UPDATE: as per #sawdust's comment, the presence of both 66 and 77 should be used as a start condition because it may be possible for 66 to appear by itself in the data. The other consideration is to use the packet length provided by the 3rd and 4th bytes instead of assuming the length to be 32. Hopefully these improvements make the code more durable.
size_t length;
incomingByte[0] = 66; // the first two bytes are always known
incomingByte[1] = 77;
...
if (serial.available()) {
if (serial.read() == 66 && serial.read() == 77)
incomingByte[2] = serial.read(); // length high byte
incomingByte[3] = serial.read(); // length low byte
int length = (incomingByte[2] << 8) + incomingByte[3];
// starting at index 4, read `length` bytes
serial.readBytes(incomingByte + 4, length);
break;
}
}
// when the code breaks out of the while(1) loop, you still need to evaluate the checksum.
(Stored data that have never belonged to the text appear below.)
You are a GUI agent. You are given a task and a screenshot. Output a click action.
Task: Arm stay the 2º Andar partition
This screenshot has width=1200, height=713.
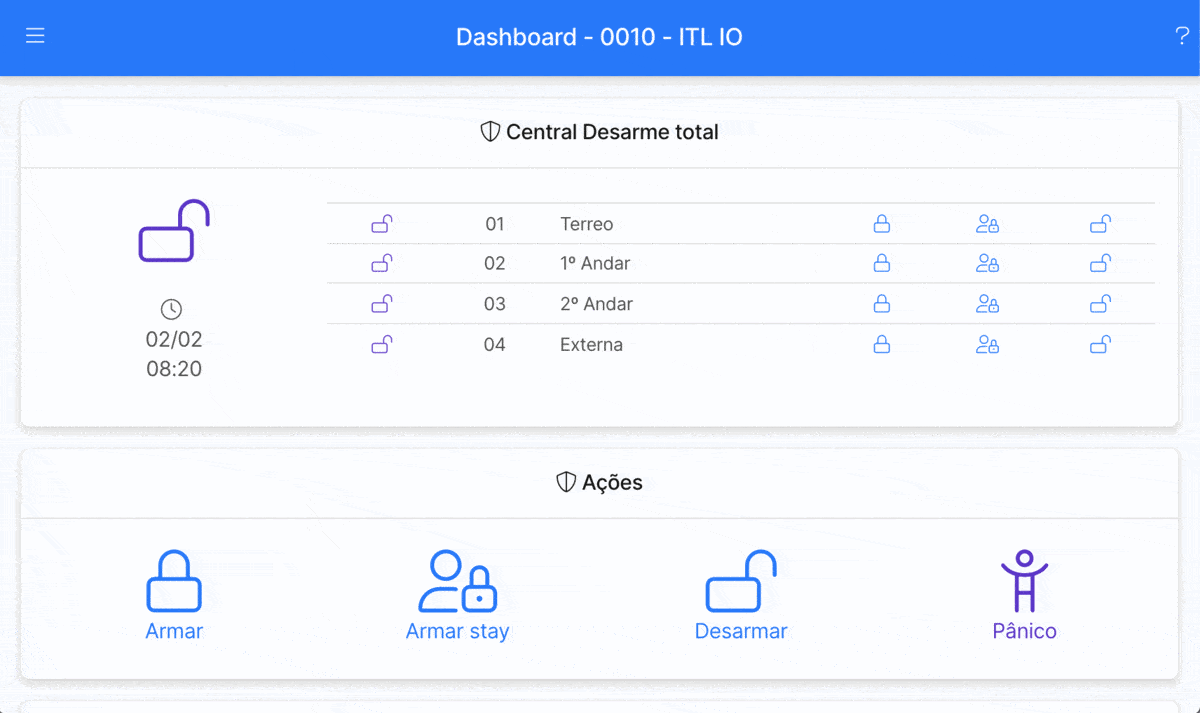(x=987, y=304)
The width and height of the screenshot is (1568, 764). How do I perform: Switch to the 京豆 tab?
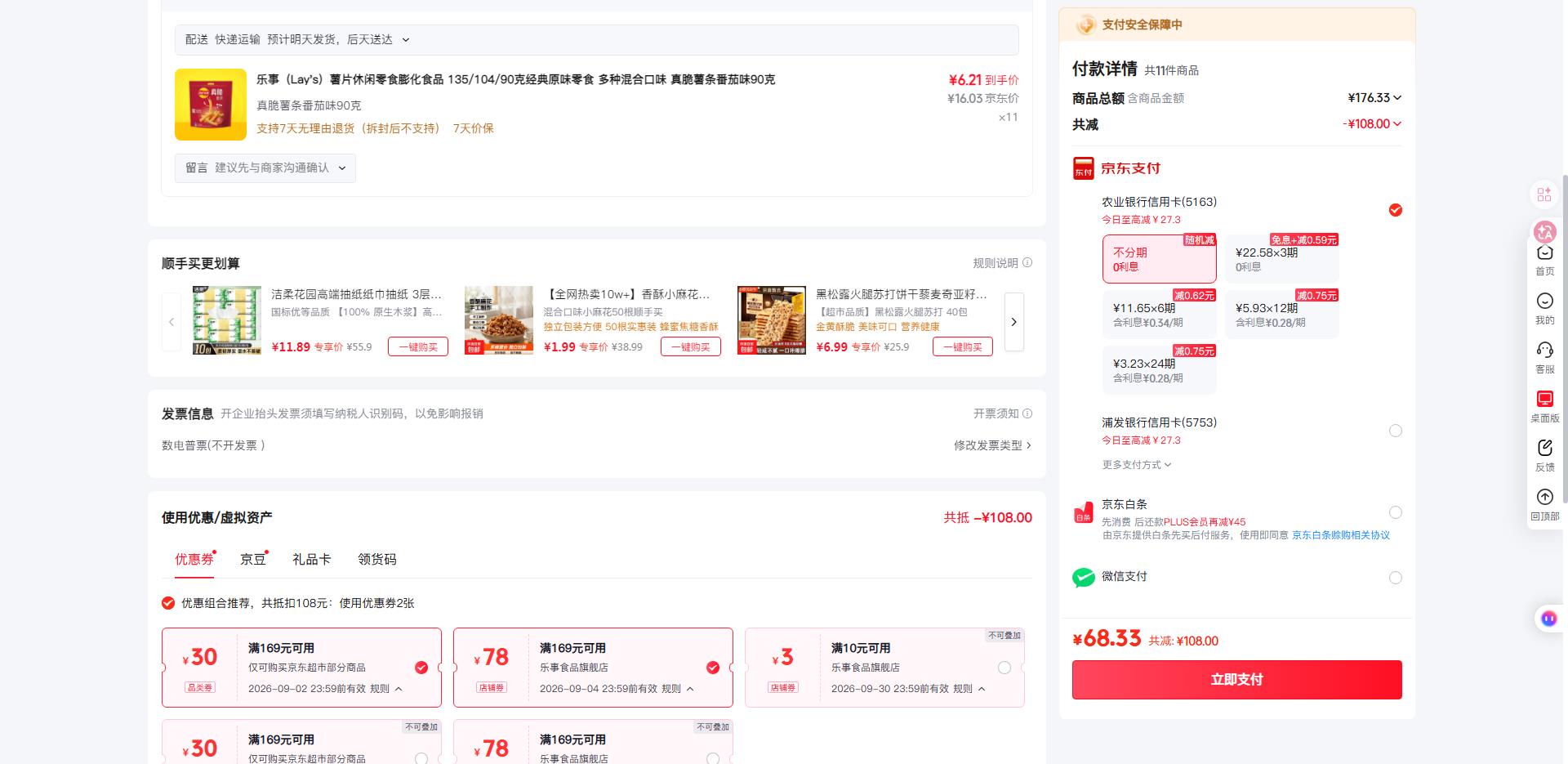253,559
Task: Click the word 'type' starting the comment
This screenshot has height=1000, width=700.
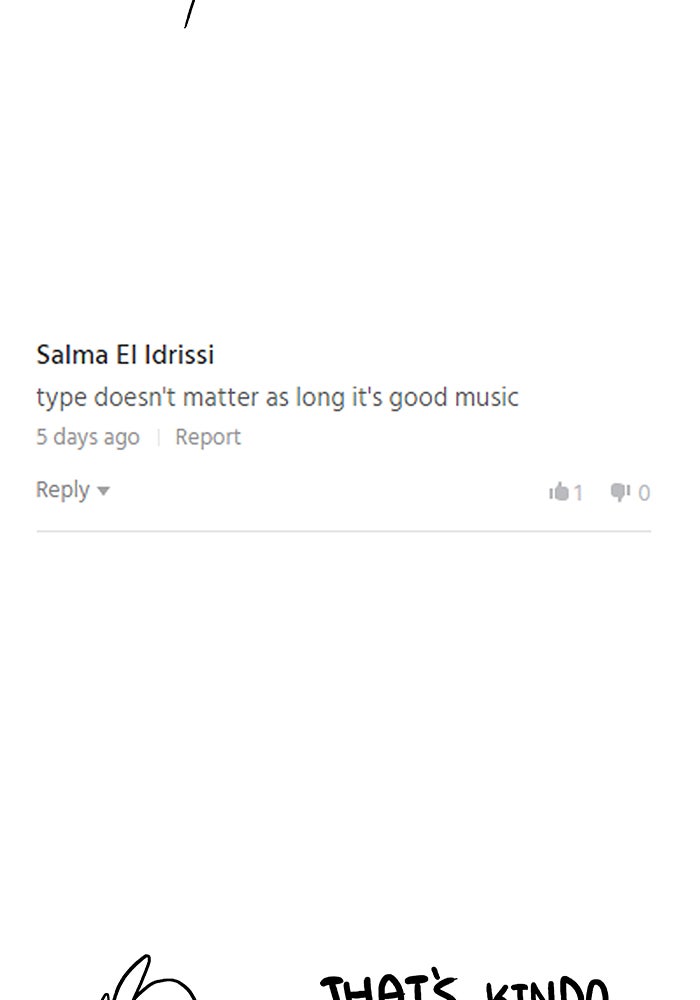Action: pyautogui.click(x=61, y=398)
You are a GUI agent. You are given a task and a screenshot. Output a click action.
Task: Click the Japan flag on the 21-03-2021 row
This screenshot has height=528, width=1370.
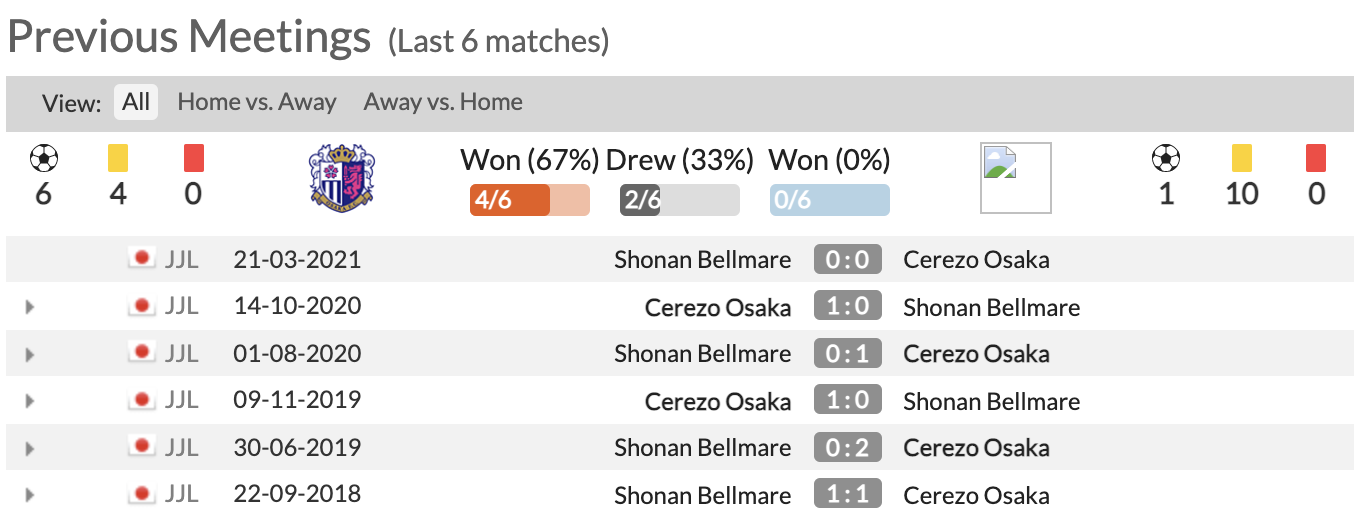click(x=142, y=259)
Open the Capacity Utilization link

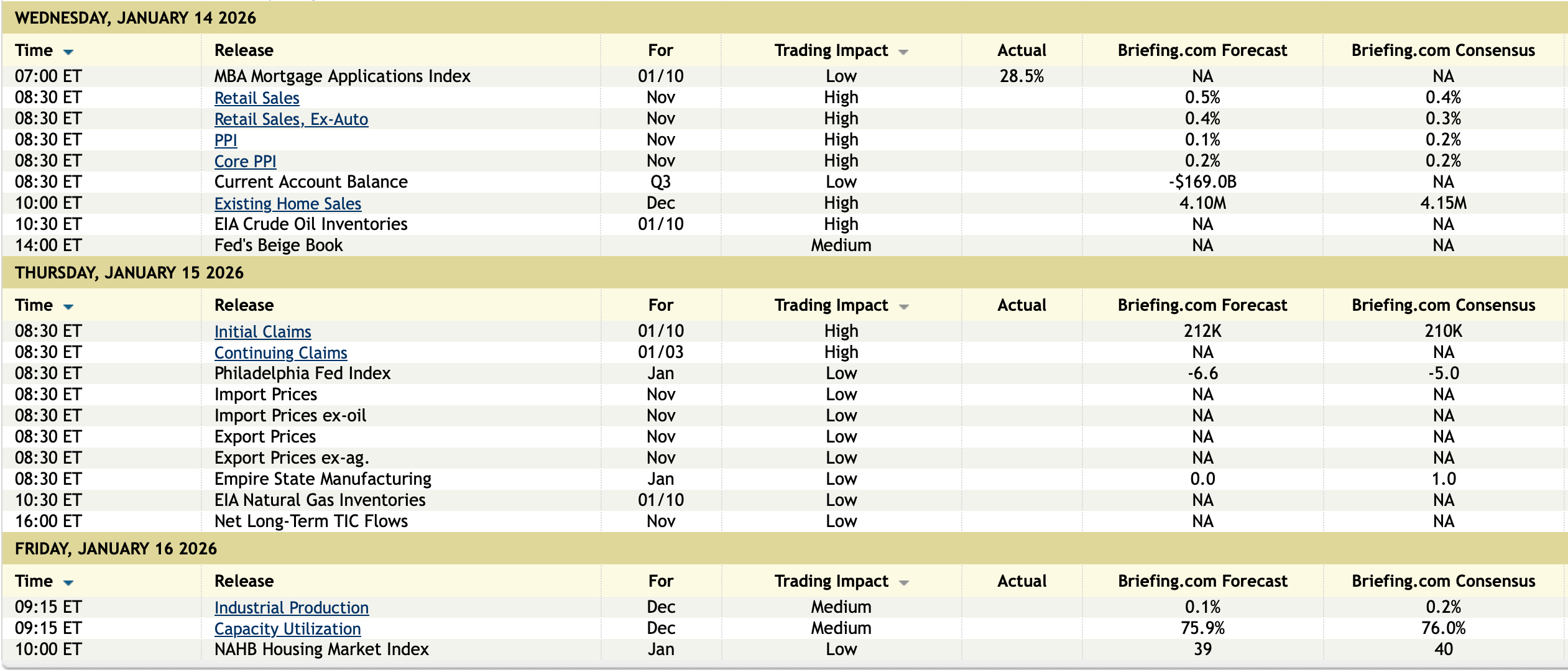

According to the protocol defined by this source, the packet length is fixed at 32 bytes, so the encoded frame length (bytes 3 and 4) should always equal 0 28 (32 bytes - 2 start bytes - 2 frame length bytes = 28).
However, this code should work even for variable length packets (thanks #sawdust).
Fair warning: I do not have one of these sensors, so obviously I didn't test this, but the concept remains.
I recognize that this code won't solve the issue of characters being dropped, since it just ignores incomplete packets and you still rely on the validity of the checksum.
Finally, I find it interesting that the reason that the checksum is failing is because the checksum bytes are not even being received in those cases!
Hope this helps!
UPDATE #2: This is more or less a revised answer in it of itself.
Using this code to read packets, the following criteria (which are defined by the protocol) are guaranteed:
The packets begins with [66 77]
The packet contains 32 bytes
The start condition [66 77] will never occur in the body of the packet.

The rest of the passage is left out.